In 2012 Lynn was found guilty by a Philadelphia jury on one count of child endangerment for failing to supervise a pedophile priest who eventually sexually assaulted a 10-year-old altar boy in 1999. The Pennsylvania Superior Court overturned that conviction in 2013.
This ruling by the Pennsylvania Supreme Court reinstates the 2012 conviction. Writing for the 4-1 decision, Justice Max Baer said Superior Court erred when it reversed Lynn’s conviction because he did not directly supervise children. The high court also made it clear that Lynn, “as a high ranking official in the Archdiocese of Philadelphia, was specifically responsible for protecting children from sexually abusive priests.”

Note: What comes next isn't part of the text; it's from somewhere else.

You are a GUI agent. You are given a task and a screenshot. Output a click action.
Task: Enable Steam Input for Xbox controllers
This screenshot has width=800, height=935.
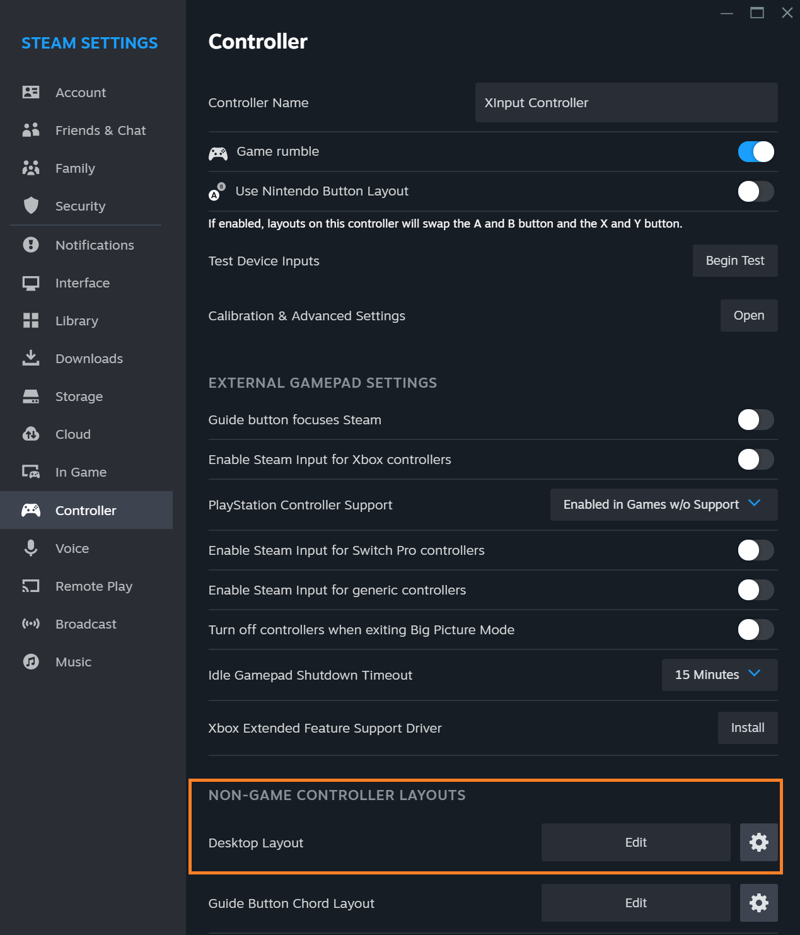756,460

As the former secretary of the clergy for the Philadelphia Archdiocese, Lynn oversaw the work of 800 priests. As the secretary for clergy from 1992 to 2004, Lynn was responsible for investigating sex-abuse complaints made against priests and recommending punishment to the archbishop. In 2005 a grand jury investigated 63 priests in the archdiocese suspected of sexual abuse, but it wasn’t until 2011 that charges were brought against Lynn. During the initial trial there was weeks of testimony from victims who were sexually assaulted by Philadelphia priests. Prosecutors showed that the church would transfer known predator priests to unsuspecting parishes and hide previous complaints in private files. Monsignor Lynn controlled those secret archives and was directly involved in the transfers of the pedophile priests.
I believe by upholding the conviction of Msgr. Lynn, the Pennsylvania Supreme Court has made it clear that anyone who knowingly puts children at risk of being sexually molested shall be held accountable. For too long the Catholic Church has sheltered pedophile priests by hiding records, attacking victims credibility and quietly transferring sexual predators – allowing them to prey on even more children. The Vatican and Archdioceses around the world contain records of these sexually abusive priests, which the church still refuses to release.
Even after decades of scandals, lawsuits, and the prosecutions of sexually abusive priests, little has been done to prosecute any of the church hierarchy that has allowed these sexual predators to operate in their midst. Officials in the Church have effectively facilitated sexual predators through their policies of feigned ignorance, hiding priests, denials, and outright lies. Preventative measures will never work in this environment and the only way to break the cycle is to make clear that anyone in the church who knowingly shelters or protects a sexual predator will be held criminally accountable.